La France a toujours importé du charbon pour satisfaire les besoins croissants de l´industrie : les rendements des bassins français n´ont jamais suffi.
Jusqu´à la Première Guerre mondiale, la production est irrégulière. Elle augmente cependant considérablement entre 1850 et 1900, passant de 4.300.000 tonnes à près de 40.000.000 ! En 1930, un maximum de 59 millions de tonnes est atteint, renouvelé seulement en 1959.
À partir des années 1960, devant le développement d´autres énergies et notamment du fuel, les objectifs de production sont constamment revus à la baisse, en application de la décision gouvernementale de cesser définitivement la production.
Les compagnies minières surveillent de près la production de leurs puits : les chiffres de la production sont relevés quotidiennement, et des tableaux récapitulatifs sont régulièrement réalisés. Ils permettent de suivre l´évolution de la production, mais aussi des prix de vente.

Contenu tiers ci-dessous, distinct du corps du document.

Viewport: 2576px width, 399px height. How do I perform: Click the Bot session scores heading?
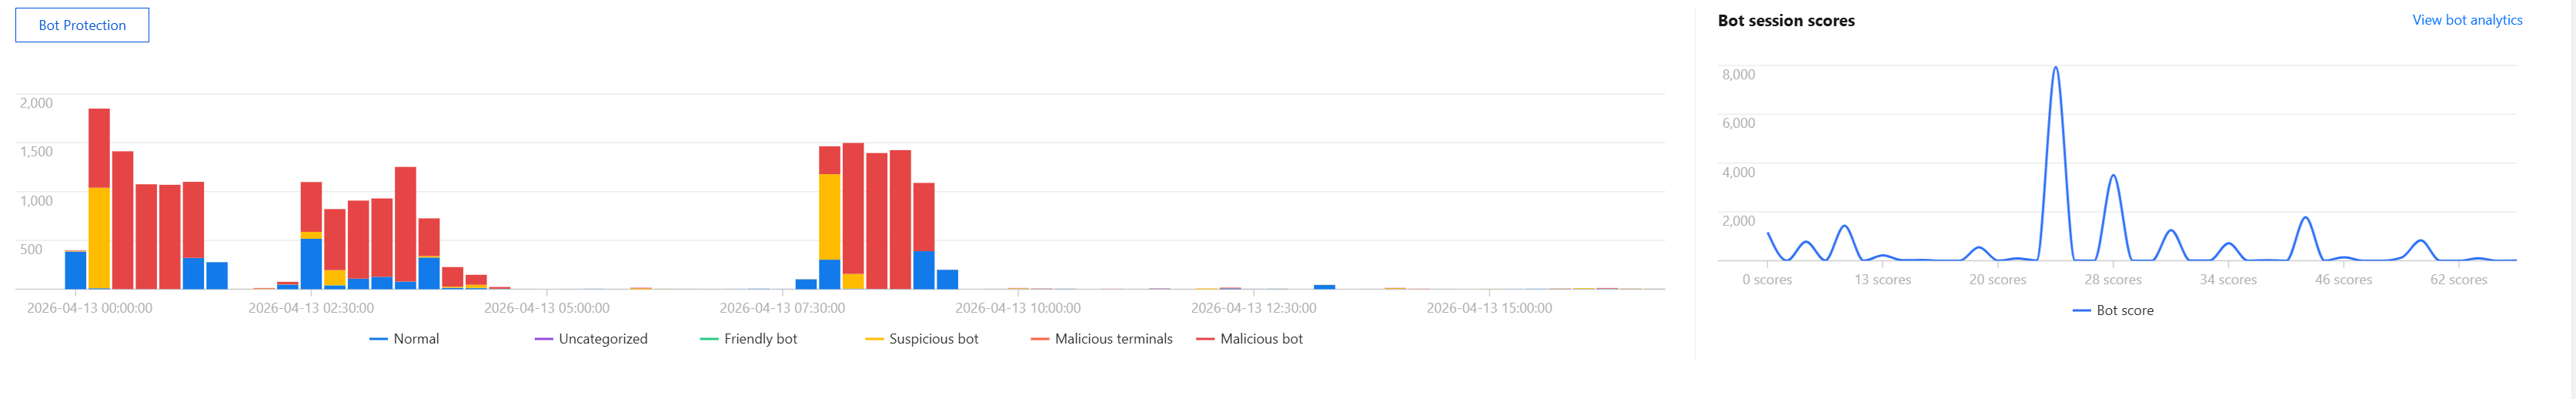(1786, 21)
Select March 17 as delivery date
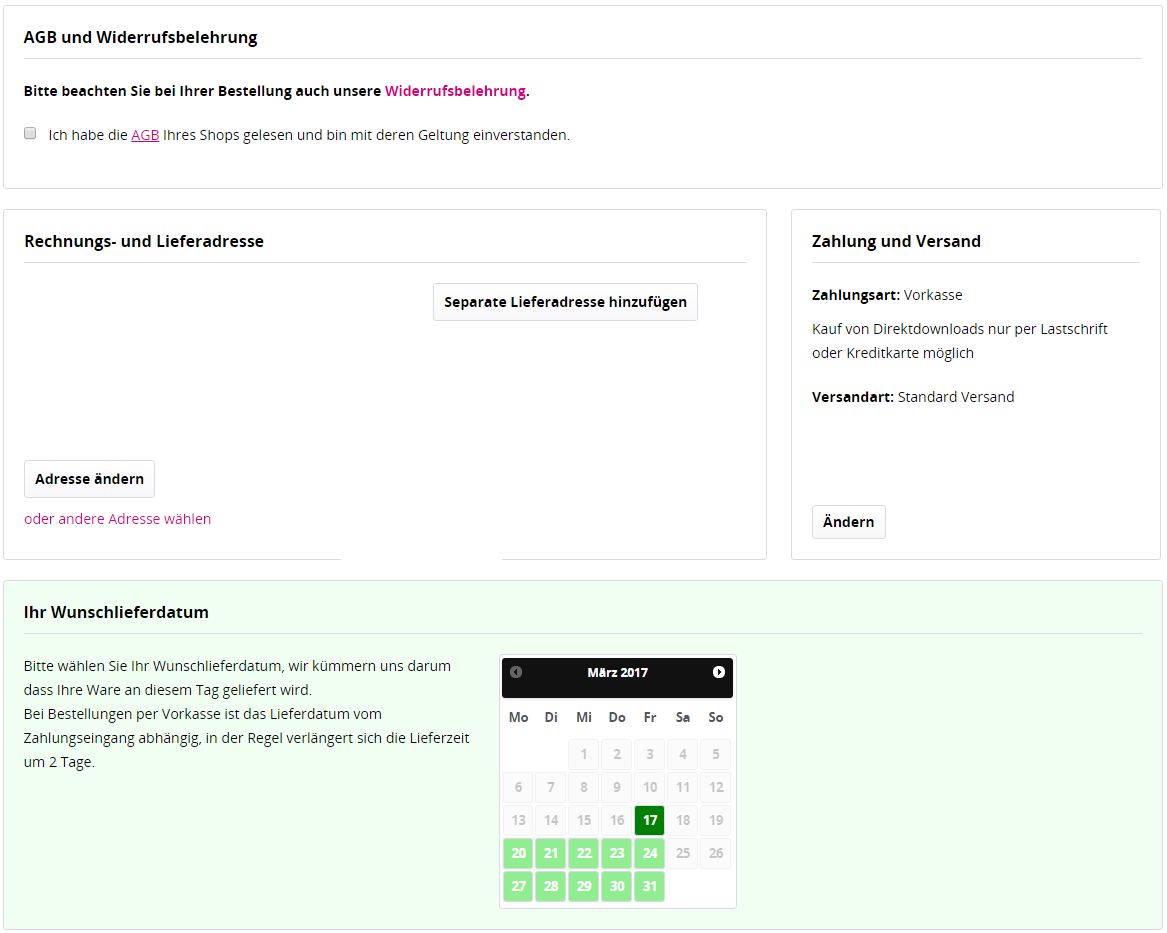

Le charbon connaît ses heures de gloire dans la seconde moitié du XIXe et au début du XXe siècle. Les grandes expositions, dont l´Exposition universelle de Paris en 1900, font la part belle aux mines de charbon, qui se voient remettre des prix pour récompenser les efforts de production ou encore les innovations techniques qui améliorent les rendements.
La loi Durafour qui instaure la journée de 8 heures au fond, votée en 1919, est considérée par les compagnies comme étant à l´origine de la diminution des rendements. Dans les faits, la France a accumulé un retard technique important, et le charbon français est concurrencé à la fois par les charbons étrangers moins chers, et le pétrole : la fermeture des mines françaises est programmée dès les années 1960.